» **Exercise text**:

Through the cracking of my voice and tears that saturated my shirt,as well as my cheeks, I ask Him why? In my why……I saw another one kneeling… but His tears carried such distress that they intermingled with drops of blood. God’s own Son, and His cry was to let this cup pass from Him. At that time, during those events of Jesus dying and paying the price for our sin, dying became part of living. Christ died that we might have life. So in that, we must find life in death. It must make us stronger, more determined, more resolved to go on. Upon death’s visit, we must go on with greater fervor, greater purpose, greater vision,……greater life. Then death loses it’s sting, because through death can come life.

Romans 8:32 He who did not spare His own Son, but gave Him up for us

John 3:16 For God so loved the world that He gave His only begotten Son; that whosoever believeth on Him should not perish but have eternal(perfect) life.

» **Work request 1**:
Answer these questions about the reflection.
(a) According to the reflection, what was the cry of God's own Son?
(b) Per the verse from Romans 8:32, whom did He not spare?
(c) Per the verse from John 3:16, what should whosoever believeth on Him not do?
» **Work request 2**:
Reproduce the reflection word for word from "John 3:16 For" to "have eternal(perfect) life.".

» **Given records**:
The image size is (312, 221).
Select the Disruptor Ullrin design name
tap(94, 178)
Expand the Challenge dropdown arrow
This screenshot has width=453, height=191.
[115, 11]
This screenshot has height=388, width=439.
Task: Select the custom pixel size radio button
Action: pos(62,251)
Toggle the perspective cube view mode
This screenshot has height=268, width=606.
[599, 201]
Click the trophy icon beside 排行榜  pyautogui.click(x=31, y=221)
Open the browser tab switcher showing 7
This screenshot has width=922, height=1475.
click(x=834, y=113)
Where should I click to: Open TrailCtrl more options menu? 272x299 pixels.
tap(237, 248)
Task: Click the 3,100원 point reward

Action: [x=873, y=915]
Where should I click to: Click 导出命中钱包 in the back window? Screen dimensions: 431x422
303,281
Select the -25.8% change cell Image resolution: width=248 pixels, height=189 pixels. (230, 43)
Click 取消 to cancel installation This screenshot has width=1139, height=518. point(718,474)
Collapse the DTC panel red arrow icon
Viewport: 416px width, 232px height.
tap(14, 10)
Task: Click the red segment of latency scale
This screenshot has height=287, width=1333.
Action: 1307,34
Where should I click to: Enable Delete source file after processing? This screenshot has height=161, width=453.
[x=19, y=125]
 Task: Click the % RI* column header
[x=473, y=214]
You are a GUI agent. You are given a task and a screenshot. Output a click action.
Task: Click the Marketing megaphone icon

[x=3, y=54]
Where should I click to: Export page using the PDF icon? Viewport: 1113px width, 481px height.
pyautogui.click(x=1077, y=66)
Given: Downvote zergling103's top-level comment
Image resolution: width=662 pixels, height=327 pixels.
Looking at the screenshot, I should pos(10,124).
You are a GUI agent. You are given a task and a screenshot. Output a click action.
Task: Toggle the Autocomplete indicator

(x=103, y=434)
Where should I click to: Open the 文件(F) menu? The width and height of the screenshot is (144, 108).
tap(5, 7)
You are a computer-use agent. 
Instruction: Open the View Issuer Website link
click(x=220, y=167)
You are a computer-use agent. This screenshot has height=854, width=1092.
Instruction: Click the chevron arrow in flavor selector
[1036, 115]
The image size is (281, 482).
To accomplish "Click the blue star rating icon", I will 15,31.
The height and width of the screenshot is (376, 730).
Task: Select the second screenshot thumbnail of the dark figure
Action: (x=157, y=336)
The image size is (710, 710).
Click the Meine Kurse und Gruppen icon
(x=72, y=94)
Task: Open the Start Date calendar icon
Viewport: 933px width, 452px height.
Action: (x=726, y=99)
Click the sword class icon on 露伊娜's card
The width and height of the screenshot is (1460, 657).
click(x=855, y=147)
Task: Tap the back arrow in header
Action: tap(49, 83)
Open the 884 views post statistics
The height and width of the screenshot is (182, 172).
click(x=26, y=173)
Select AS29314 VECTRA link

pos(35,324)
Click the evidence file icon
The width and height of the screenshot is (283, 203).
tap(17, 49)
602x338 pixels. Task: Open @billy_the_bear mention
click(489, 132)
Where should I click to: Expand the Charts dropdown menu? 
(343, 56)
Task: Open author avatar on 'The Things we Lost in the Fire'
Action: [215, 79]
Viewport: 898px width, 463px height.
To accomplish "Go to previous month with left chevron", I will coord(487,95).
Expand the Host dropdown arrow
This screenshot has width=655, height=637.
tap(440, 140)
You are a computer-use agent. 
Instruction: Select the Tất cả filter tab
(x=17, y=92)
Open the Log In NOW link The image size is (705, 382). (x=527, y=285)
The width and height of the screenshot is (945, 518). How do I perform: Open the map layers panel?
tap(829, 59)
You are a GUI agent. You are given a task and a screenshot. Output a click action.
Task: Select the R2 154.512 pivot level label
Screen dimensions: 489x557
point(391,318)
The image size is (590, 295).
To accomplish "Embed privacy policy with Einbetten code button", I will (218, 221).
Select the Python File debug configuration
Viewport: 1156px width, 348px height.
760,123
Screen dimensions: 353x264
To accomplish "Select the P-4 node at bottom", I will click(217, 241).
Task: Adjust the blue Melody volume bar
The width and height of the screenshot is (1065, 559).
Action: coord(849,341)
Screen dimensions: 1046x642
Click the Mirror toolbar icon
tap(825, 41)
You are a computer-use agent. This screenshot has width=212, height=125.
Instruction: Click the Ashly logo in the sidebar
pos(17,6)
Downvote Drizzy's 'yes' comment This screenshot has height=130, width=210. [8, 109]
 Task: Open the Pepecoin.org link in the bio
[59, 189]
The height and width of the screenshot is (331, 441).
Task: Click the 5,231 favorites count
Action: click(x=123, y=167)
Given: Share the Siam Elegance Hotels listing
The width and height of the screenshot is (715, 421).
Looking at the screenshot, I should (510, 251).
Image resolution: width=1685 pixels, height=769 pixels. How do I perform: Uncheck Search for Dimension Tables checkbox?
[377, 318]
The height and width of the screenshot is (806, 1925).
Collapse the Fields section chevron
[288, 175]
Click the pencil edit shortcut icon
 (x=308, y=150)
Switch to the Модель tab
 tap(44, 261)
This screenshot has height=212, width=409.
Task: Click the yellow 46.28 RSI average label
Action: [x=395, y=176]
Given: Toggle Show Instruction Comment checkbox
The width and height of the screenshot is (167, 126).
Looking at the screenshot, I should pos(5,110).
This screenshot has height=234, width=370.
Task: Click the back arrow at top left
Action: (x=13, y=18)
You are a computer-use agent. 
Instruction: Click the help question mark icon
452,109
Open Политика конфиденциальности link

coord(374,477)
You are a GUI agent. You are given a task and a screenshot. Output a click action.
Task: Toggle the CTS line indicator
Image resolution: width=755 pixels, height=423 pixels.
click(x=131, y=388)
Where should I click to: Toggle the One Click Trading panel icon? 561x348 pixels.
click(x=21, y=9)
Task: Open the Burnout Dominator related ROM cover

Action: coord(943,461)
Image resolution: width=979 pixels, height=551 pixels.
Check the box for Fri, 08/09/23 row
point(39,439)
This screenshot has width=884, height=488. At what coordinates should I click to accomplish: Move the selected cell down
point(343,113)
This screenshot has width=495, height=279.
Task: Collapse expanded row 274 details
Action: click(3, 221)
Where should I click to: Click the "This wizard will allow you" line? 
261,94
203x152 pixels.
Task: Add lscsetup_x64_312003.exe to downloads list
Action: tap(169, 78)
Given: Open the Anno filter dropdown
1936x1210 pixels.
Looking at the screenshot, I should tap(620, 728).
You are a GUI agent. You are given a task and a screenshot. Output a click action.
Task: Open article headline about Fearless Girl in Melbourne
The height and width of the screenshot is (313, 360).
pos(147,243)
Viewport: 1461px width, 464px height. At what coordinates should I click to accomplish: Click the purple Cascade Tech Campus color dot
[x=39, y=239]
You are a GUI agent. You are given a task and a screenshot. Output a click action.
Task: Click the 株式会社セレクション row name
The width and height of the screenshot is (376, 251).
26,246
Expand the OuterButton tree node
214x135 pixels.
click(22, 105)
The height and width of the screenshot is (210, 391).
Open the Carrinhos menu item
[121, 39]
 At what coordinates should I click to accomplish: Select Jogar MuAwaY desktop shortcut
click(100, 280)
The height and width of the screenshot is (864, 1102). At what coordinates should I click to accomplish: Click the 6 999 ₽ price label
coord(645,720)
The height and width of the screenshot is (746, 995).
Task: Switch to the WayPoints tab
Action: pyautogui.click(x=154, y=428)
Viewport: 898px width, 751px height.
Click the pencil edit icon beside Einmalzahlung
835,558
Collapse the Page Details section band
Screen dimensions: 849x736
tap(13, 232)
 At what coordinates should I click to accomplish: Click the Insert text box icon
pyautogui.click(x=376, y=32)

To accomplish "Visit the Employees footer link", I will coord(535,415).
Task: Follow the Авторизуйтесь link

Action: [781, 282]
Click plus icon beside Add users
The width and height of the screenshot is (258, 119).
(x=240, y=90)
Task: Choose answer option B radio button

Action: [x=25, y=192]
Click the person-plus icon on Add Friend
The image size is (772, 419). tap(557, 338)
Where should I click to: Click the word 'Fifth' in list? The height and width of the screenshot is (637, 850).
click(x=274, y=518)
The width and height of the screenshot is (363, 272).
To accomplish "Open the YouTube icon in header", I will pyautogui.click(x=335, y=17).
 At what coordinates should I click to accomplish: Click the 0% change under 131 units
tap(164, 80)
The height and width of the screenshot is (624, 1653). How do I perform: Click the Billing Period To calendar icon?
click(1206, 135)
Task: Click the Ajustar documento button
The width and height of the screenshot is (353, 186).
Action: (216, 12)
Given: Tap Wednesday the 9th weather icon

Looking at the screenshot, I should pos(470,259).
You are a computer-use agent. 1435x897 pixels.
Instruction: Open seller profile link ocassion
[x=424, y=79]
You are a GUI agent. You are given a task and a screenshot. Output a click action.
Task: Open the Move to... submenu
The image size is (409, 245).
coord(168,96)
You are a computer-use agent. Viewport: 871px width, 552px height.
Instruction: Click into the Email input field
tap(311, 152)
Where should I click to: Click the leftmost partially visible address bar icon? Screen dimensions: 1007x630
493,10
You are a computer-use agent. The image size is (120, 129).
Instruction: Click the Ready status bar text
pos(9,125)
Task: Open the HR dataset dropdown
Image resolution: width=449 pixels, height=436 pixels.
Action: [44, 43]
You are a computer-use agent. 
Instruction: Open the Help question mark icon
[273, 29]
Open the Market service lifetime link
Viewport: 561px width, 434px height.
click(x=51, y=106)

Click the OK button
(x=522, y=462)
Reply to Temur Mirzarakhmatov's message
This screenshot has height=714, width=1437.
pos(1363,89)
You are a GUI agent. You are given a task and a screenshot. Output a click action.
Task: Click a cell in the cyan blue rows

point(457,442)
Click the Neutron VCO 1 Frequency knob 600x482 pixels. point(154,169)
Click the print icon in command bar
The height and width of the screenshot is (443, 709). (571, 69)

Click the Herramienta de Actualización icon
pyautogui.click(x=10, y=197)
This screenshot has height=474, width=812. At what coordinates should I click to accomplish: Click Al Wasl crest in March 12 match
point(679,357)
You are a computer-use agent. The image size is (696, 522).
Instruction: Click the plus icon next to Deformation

» **Exercise output 1**:
(a) His cry was to let this cup pass from Him.
(b) He did not spare His own Son.
(c) Whosoever believeth on Him should not perish.

» **Exercise output 2**:
John 3:16 For God so loved the world that He gave His only begotten Son; that whosoever believeth on Him should not perish but have eternal(perfect) life.